*** Opening THE RECORDS ***

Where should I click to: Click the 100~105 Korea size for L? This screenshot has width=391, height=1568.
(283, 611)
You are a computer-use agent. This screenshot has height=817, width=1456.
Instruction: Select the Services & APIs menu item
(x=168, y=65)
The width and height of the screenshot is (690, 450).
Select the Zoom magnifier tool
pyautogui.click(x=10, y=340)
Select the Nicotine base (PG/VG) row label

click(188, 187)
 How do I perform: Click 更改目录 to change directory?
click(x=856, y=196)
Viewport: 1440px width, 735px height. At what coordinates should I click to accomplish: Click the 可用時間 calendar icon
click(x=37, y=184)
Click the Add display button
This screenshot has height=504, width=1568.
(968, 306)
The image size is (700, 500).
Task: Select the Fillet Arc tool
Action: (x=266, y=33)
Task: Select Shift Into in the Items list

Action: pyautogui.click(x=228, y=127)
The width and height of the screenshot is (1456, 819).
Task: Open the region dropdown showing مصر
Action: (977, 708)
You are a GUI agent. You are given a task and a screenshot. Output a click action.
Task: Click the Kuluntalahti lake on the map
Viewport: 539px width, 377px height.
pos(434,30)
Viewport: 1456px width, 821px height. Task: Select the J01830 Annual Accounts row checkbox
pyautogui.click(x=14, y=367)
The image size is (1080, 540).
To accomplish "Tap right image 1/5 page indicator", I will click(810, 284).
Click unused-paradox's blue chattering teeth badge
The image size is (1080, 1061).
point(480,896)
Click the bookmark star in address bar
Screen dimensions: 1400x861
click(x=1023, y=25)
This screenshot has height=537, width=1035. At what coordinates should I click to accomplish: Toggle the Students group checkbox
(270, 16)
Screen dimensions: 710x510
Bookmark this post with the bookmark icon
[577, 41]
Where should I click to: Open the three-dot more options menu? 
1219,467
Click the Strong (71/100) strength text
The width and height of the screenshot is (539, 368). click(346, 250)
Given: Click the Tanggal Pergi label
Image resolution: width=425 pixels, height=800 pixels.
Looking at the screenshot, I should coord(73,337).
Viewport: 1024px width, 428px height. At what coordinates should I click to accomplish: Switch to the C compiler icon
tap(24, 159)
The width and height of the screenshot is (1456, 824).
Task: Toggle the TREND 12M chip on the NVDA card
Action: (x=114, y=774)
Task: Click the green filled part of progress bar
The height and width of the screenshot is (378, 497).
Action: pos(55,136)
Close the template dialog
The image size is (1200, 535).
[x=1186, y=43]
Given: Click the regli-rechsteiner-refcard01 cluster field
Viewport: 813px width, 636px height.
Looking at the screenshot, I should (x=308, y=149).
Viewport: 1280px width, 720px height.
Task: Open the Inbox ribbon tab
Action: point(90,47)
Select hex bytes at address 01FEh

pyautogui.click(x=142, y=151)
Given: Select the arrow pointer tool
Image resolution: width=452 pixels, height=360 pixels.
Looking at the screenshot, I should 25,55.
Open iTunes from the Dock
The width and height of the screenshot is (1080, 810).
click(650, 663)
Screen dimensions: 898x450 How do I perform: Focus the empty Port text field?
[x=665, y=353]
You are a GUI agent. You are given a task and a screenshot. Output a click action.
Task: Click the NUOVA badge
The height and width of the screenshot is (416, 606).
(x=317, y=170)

*** Closing THE RECORDS ***

■ **WORK INSTRUCTIONS**
The records above should all be quoted exactly, please.

■ **YOUR RESPONSE**
Where should I click to: Click the 100~105 Korea size for L? This screenshot has width=391, height=1568.
(283, 611)
You are a computer-use agent. This screenshot has height=817, width=1456.
Instruction: Select the Services & APIs menu item
(x=168, y=65)
The width and height of the screenshot is (690, 450).
Select the Zoom magnifier tool
pyautogui.click(x=10, y=340)
Select the Nicotine base (PG/VG) row label

click(188, 187)
 How do I perform: Click 更改目录 to change directory?
click(x=856, y=196)
Viewport: 1440px width, 735px height. At what coordinates should I click to accomplish: Click the 可用時間 calendar icon
click(x=37, y=184)
Click the Add display button
This screenshot has height=504, width=1568.
(968, 306)
The image size is (700, 500).
Task: Select the Fillet Arc tool
Action: (x=266, y=33)
Task: Select Shift Into in the Items list

Action: pyautogui.click(x=228, y=127)
The width and height of the screenshot is (1456, 819).
Task: Open the region dropdown showing مصر
Action: (977, 708)
You are a GUI agent. You are given a task and a screenshot. Output a click action.
Task: Click the Kuluntalahti lake on the map
Viewport: 539px width, 377px height.
pos(434,30)
Viewport: 1456px width, 821px height. Task: Select the J01830 Annual Accounts row checkbox
pyautogui.click(x=14, y=367)
The image size is (1080, 540).
To accomplish "Tap right image 1/5 page indicator", I will click(810, 284).
Click unused-paradox's blue chattering teeth badge
The image size is (1080, 1061).
point(480,896)
Click the bookmark star in address bar
Screen dimensions: 1400x861
click(x=1023, y=25)
This screenshot has height=537, width=1035. At what coordinates should I click to accomplish: Toggle the Students group checkbox
(270, 16)
Screen dimensions: 710x510
Bookmark this post with the bookmark icon
[577, 41]
Where should I click to: Open the three-dot more options menu? 
1219,467
Click the Strong (71/100) strength text
The width and height of the screenshot is (539, 368). click(346, 250)
Given: Click the Tanggal Pergi label
Image resolution: width=425 pixels, height=800 pixels.
Looking at the screenshot, I should coord(73,337).
Viewport: 1024px width, 428px height. At what coordinates should I click to accomplish: Switch to the C compiler icon
tap(24, 159)
The width and height of the screenshot is (1456, 824).
Task: Toggle the TREND 12M chip on the NVDA card
Action: (x=114, y=774)
Task: Click the green filled part of progress bar
The height and width of the screenshot is (378, 497).
Action: pos(55,136)
Close the template dialog
The image size is (1200, 535).
[x=1186, y=43]
Given: Click the regli-rechsteiner-refcard01 cluster field
Viewport: 813px width, 636px height.
Looking at the screenshot, I should (x=308, y=149).
Viewport: 1280px width, 720px height.
Task: Open the Inbox ribbon tab
Action: point(90,47)
Select hex bytes at address 01FEh

pyautogui.click(x=142, y=151)
Given: Select the arrow pointer tool
Image resolution: width=452 pixels, height=360 pixels.
Looking at the screenshot, I should 25,55.
Open iTunes from the Dock
The width and height of the screenshot is (1080, 810).
click(650, 663)
Screen dimensions: 898x450 How do I perform: Focus the empty Port text field?
[x=665, y=353]
You are a GUI agent. You are given a task and a screenshot. Output a click action.
Task: Click the NUOVA badge
The height and width of the screenshot is (416, 606).
(x=317, y=170)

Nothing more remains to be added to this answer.